To shake things up a bit, Mobbs was tasked with designing the kind of branded fences that make the construction site look a little more cheerful during the project. But Mobbs wasn’t kidding about the impact these kinds of messages would have. “Everything I write I think can be easily criticized by people,” he says. “If you try to tell people something positive, it can backfire, and the only way I’ve ever seen to transform a narrative around a place is through public art.” But instead of static artwork, Mobbs had in mind something more – dynamic.
Enter “Look Up!” The project quickly grew from an intervention on this one building to a city-wide effort to re-engage residents with their city. On the roof of the former John Lewis building, for example, Universal Everything projected a parade of colorful characters that look like buildings with little dots instead of eyes. And in the city’s central library, which owns an art gallery, Human Studio has depicted a gray cat named Hank that slowly climbs off the roof to become about as tall as the building it’s on, then looks at you with typical feline nonchalance.
Sheffield isn’t the first city to use technology to boost people’s engagement. In 2018, the Olmsted Park Conservancy in Buffalo, New York turned two newly installed signs into “AR portals” to show visitors what two parks designed by Frederick Law Olmsted would look like if they still existed today. And earlier this year, the city of Phoenix, working with Arizona State University’s Thunderbird School of Global Management, developed an augmented reality scavenger hunt that allows visitors to learn more about the city’s past and future at a half-dozen locations downtown.

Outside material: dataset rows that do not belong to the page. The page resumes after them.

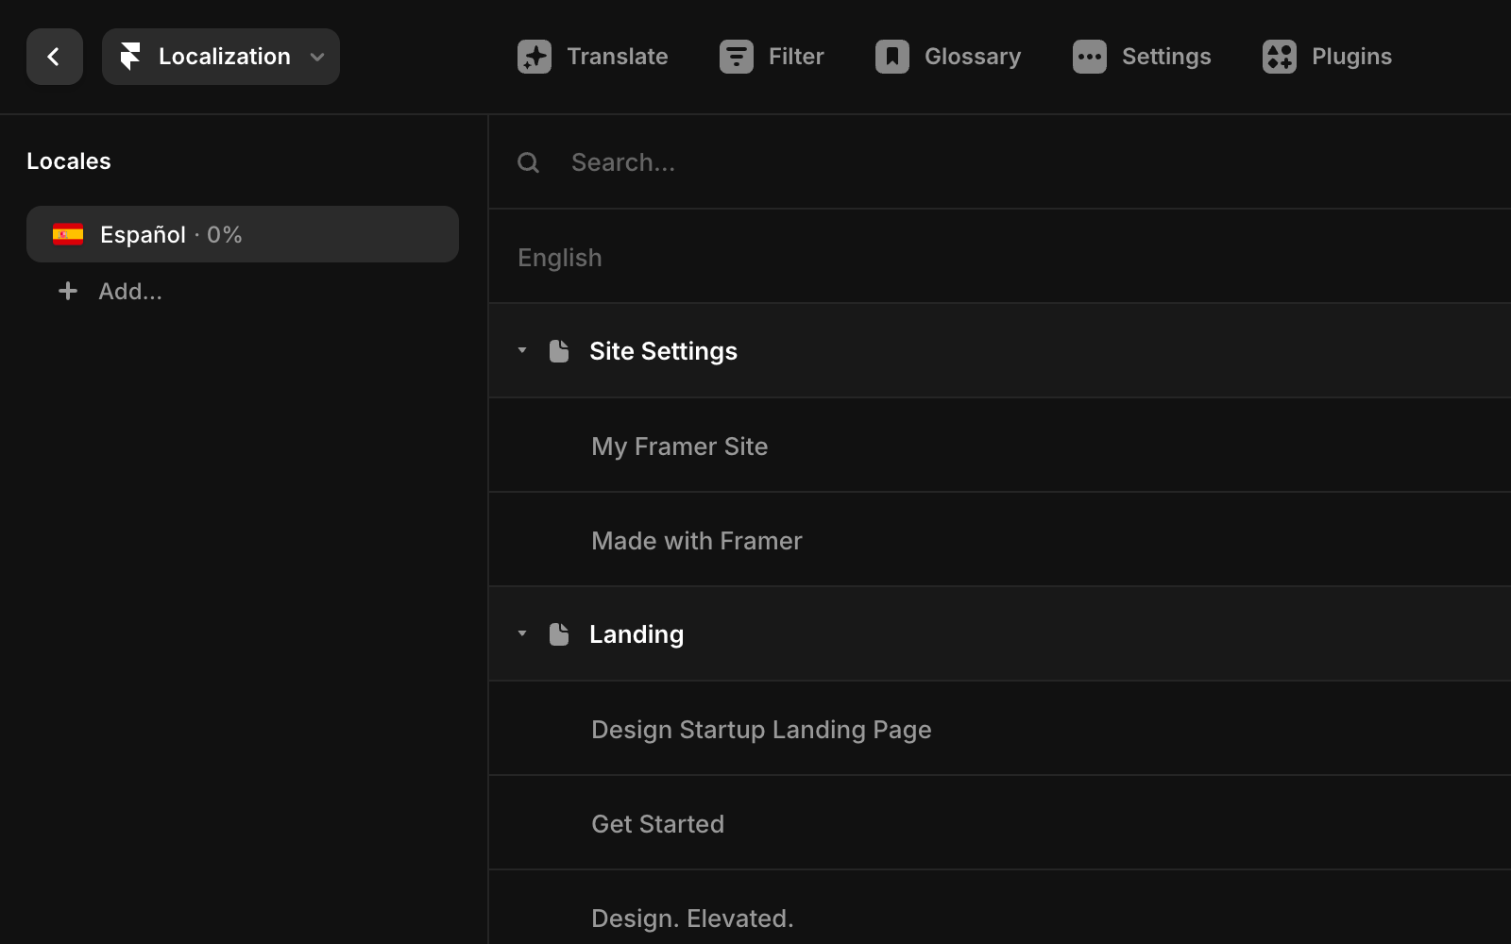Click the Landing page icon
Image resolution: width=1511 pixels, height=944 pixels.
[559, 634]
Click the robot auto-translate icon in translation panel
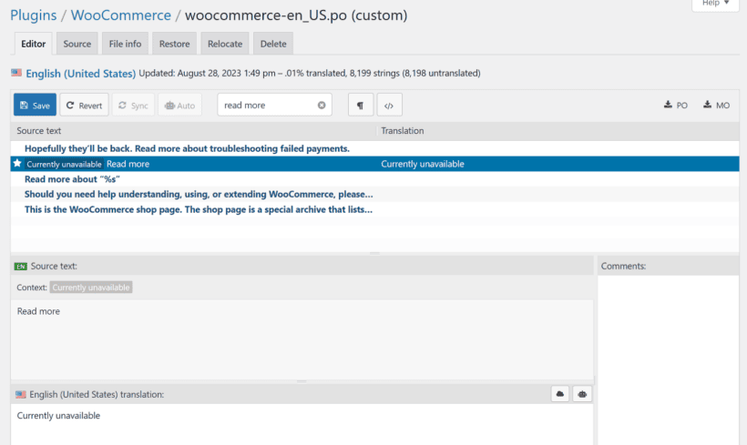This screenshot has height=445, width=747. coord(583,394)
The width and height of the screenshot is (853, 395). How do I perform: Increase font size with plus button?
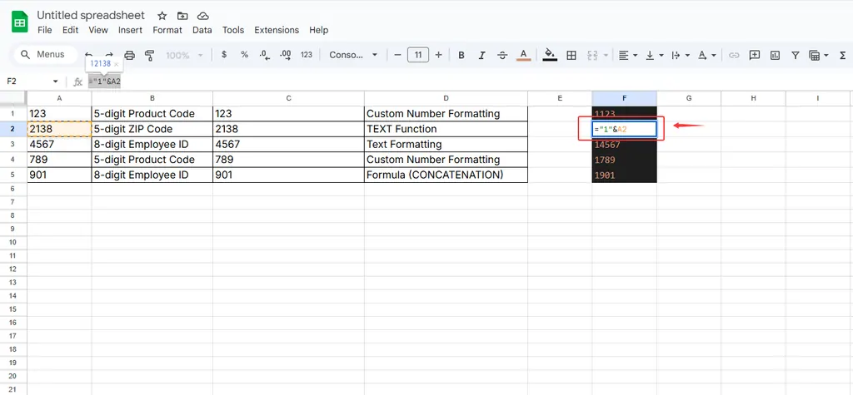(x=438, y=55)
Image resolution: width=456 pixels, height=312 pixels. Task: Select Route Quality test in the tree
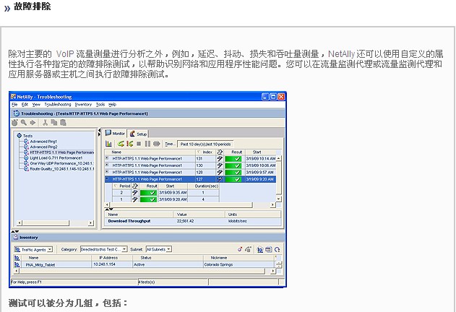[x=61, y=168]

In Sheffield, the team developed the Art Trail at four key locations in the city, all within a radius of around one mile. (It’s meant to be a walkable path, after all.) The John Lewis Building is meant to be a “beacon of change,” Mobbs says. The university building can amaze prospective students at open days. And the Central Library, located in the city’s theater district, just “made sense” as a stop on the tour, Mobbs says. The team plans to soon expand the art walk to include more buildings.
You might wonder why all the virtual art appears on rooftops when so much city life happens at street level. For one thing, Sheffield’s hilly topography makes it easy for people to appreciate AR-enhanced rooftops from a variety of vantage points. But most importantly, Mobbs says, when you put a piece of art on a roof, “the sky is your canvas.”